Question 1: Why a combination of soft and hard enforcement of boundary conditions is necessary?
In our approach, we only use hard conditions to satisfy the boundary conditions. In detail, we use skip connections to automatically satisfy the boundary conditions and thus do not explicitly need to train boundary conditions through soft conditioning. It is important to note however that despite not training for boundary conditions, the gradients at the boundary are still trained. To elaborate, we train our student model such that the gradient at the boundary corresponds well with the probability flow ODE.
Question 2: The possible connections between PID and existing distillation[2,3].

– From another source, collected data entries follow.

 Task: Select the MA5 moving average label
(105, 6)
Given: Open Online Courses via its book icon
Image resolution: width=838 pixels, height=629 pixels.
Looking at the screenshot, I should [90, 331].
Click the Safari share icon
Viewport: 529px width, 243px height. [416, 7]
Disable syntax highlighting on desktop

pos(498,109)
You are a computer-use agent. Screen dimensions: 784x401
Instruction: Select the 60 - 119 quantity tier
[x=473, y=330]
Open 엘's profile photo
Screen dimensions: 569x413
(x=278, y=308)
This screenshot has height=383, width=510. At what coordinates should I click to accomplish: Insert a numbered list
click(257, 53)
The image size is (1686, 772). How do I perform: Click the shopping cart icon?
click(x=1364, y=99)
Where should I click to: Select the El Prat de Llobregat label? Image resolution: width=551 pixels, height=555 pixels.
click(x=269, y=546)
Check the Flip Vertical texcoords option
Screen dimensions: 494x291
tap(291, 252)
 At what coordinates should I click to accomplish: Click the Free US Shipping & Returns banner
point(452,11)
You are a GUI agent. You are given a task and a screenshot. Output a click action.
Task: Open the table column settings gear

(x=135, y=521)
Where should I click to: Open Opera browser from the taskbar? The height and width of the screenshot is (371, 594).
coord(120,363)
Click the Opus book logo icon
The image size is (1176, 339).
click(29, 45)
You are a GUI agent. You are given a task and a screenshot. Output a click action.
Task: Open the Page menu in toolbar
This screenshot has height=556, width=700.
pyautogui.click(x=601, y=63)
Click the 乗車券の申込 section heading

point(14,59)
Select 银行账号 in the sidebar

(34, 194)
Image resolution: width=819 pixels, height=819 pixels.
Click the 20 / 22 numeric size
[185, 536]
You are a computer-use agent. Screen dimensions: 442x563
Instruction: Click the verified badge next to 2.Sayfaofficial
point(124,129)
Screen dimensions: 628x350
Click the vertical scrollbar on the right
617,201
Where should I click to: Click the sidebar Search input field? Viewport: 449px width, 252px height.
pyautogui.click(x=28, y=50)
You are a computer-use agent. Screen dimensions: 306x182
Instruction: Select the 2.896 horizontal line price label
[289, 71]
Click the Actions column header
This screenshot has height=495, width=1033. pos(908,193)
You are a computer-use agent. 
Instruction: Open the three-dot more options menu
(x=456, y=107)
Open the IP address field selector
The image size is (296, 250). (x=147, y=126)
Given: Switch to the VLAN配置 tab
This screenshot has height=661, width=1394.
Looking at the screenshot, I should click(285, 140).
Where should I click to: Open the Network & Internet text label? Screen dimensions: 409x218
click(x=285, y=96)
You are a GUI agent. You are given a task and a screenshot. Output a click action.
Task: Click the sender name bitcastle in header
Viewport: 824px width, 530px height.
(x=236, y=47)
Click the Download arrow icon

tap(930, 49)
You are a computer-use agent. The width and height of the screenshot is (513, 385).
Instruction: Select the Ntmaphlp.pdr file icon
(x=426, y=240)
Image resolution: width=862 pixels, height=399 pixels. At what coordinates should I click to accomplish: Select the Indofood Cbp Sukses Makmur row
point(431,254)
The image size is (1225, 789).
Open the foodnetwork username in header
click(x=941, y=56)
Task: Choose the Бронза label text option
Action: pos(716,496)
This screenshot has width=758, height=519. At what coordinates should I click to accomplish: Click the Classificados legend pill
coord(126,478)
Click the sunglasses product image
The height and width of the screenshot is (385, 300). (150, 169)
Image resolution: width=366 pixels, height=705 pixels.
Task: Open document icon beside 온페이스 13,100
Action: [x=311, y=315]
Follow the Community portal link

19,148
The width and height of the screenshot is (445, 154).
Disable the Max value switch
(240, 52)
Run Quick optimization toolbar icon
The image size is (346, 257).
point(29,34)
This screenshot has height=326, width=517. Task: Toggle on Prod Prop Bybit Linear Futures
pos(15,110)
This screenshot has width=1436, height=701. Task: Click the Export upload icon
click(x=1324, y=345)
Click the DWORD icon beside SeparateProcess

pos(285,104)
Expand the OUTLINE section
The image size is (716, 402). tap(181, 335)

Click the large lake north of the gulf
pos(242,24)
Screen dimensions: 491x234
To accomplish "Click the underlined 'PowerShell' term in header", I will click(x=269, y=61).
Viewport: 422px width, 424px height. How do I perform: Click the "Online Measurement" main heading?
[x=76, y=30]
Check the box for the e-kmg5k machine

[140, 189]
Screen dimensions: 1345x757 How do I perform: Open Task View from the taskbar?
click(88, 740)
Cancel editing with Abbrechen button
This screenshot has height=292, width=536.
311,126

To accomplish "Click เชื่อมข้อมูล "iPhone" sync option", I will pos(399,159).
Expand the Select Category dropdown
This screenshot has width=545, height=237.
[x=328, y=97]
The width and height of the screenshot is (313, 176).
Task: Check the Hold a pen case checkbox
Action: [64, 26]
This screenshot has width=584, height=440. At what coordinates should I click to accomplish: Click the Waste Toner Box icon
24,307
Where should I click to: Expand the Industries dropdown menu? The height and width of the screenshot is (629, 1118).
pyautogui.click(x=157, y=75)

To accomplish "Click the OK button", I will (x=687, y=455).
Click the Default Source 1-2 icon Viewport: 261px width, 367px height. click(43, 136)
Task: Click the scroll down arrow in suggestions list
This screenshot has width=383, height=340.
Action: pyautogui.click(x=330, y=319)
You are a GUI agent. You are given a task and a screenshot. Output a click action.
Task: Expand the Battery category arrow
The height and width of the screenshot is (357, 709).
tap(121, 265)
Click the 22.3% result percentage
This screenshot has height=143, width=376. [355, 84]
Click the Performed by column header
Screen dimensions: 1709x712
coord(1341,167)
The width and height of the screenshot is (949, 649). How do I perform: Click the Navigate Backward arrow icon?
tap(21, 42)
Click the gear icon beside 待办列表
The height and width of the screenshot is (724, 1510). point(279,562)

While after the first-order discretization, the loss looks somewhat similar, one fundamental difference is present. Notably, in existing distillation techniques [2,3], the teacher model imparts knowledge to the student model without direct interaction. Specifically, the teacher model is fed with noised data, and the output of the student model is not incorporated back into the teacher model. In contrast, our approach, due to formulating it in a physics informed fashion, utilizes the output of the student model as the input for the teacher model instead of feeding in data directly. This distinction allows our method to learn in a data-free manner, as commonly observed in Physics-Informed Neural Network (PINN) literature. However, due to this difference, PID and existing distillation approaches unfortunately cannot be connected through considering different discretization schemes.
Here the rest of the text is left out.